The movie at hand, the second part of the Rebel Moon duology and a likely progenitor of a franchise nobody really asked for, is an epitome of the Snyder-burger. It’s a high-calorie festival of hyper-stylized visuals, superfluous worldbuilding and unnecessary plotting that somehow redeems itself with the final act that offers an intriguing take on what you’ve seen beat-for-beat in Star Wars (1977) as well as in The Force Awakens. Nevertheless, the point still stands that the movie should not exist at all, just as the Snyder-burger with a triple patty, caramelized onions, a fried egg, fried cheese on top and enough chipotle mayo to drown a small child should not exist either. It’s an abomination and my logical brain insists that both A Child of Fire and The Scargiver are the director’s cut of what could have easily been titled Rebel Moon after having ninety minutes of its running time trimmed away to furnish a more socially acceptable blockbuster format.
Do I need to sit through a ceremony where each character gets a flashback? Do I need to sit through another dinner chat where everyone gets another opportunity to narrate their uber-stylized backstory? Do all these flashbacks need to be speed-ramped and slo-moed to the extreme? Do I really have to sit through a scene where Kora/Arthleais (Sofia Boutella) relives her past trauma, which involves space Nazis assassinating a space Caesar? I probably don’t. Also, it is likely nobody needed a string quartet to provide diegetic scoring to that scene either.

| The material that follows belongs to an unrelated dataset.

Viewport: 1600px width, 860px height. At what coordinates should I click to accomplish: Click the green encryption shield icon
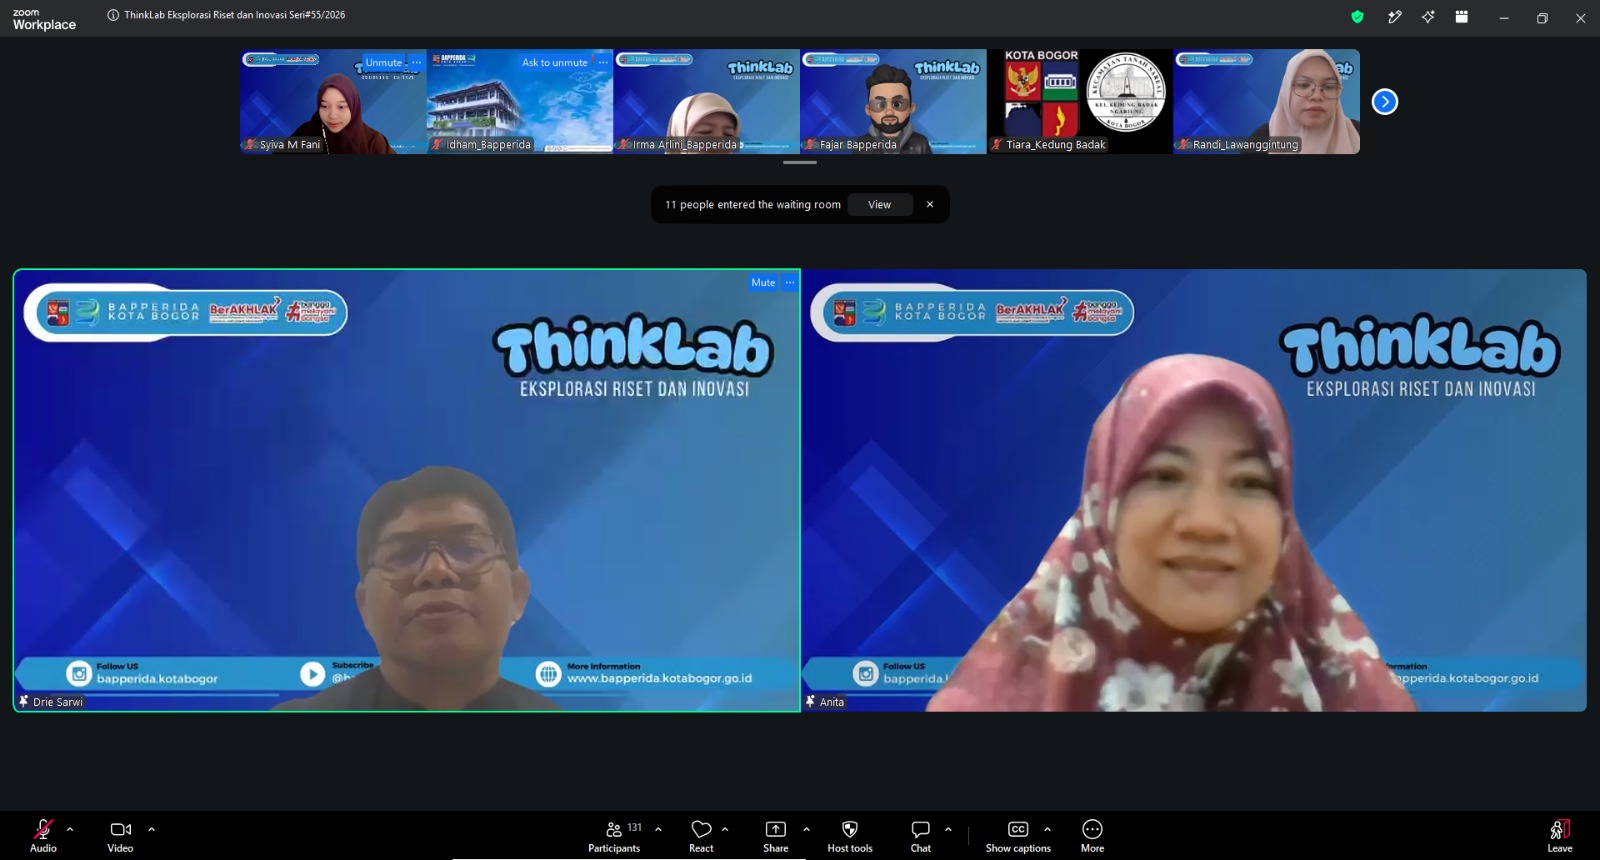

In slow motion, no less.
But it’s not that I’m surprised these scenes are in this movie either. I honestly expect a certain kind of spectacle from this filmmaker. I came here to have a Snyder-burger, not a kale salad and I’d be way more surprised if the second chapter to an already bloated and overweight spectacle replete with indulgences and hyper-stylizations looked like a Kelly Reichardt movie. I have already resigned myself to a whole weekend of suffering on the toilet in the wake of having that Snyder-burger and, goddamit, I’ll have my Snyder-burger one way or another!
It is a bit much, though, come to think of it.
The movie truly takes an hour to get going as Snyder lays the foundations for what surely promises to be an extended universe of Rebel Moon-branded properties, only occasionally throwing in an interesting-looking visual or a motif. But it eventually gets off the ground as the space Nazis come back to confront the assortment of space farmers, space renegades, space cowboys and space barbarians and Snyder settles into his groove you might recognize from 300 or Man of Steel. The destruction served in this Star Wars-adjacent finale, which should give any genre fan a well-deserved déjà vu, is rich, stylized, complete and – expectedly so – fun in the moment of consumption. Also, it is completely disposable as it fits stylistically pretty well with any cinematic cutscene found in a triple-A video game.
Therefore, I don’t think I can just leave you with a recommendation. Rebel Moon comes with a health warning. You can’t just watch this movie without watching the previous part, so it is an investment of over four hours that you need to complete the experience. It’s a massively intimidating Snyder-burger. Multiple patties. Plenty of condiments. Loads of cheese. Caramelised onions. A single fried egg just under the crown. Onion rings on the side. A side of thick-cut skin-on chips. Salty. Rich. Fatty. Full of umami. An epic meal… that will (I repeat: will) give you the runs. But it will be fun for at least a moment… once you abandon all dignity, grease yourself up to your elbows and guzzle down what’s in front of you as though there was no tomorrow.
Name of that burger? A burger this magnitude needs a name. Everyone who has ever visited a burger joint knows at least that much.
Can’t decide. Maybe as the subtitle suggests – The Scargiver. Because it will give you stretchmarks if you’re not careful with it.
Now, my watch begins for that director’s cut which will combine two Snyder-burgers into one mega-indulgent display of umami richness with absolutely no health upsides and a serious risk of shaving a few years off your life expectancy. Bigger. Longer. And Uncut.
I shall pre-emptively call that incoming Snyder-burger… Rebel Moon: The Bedsoregiver.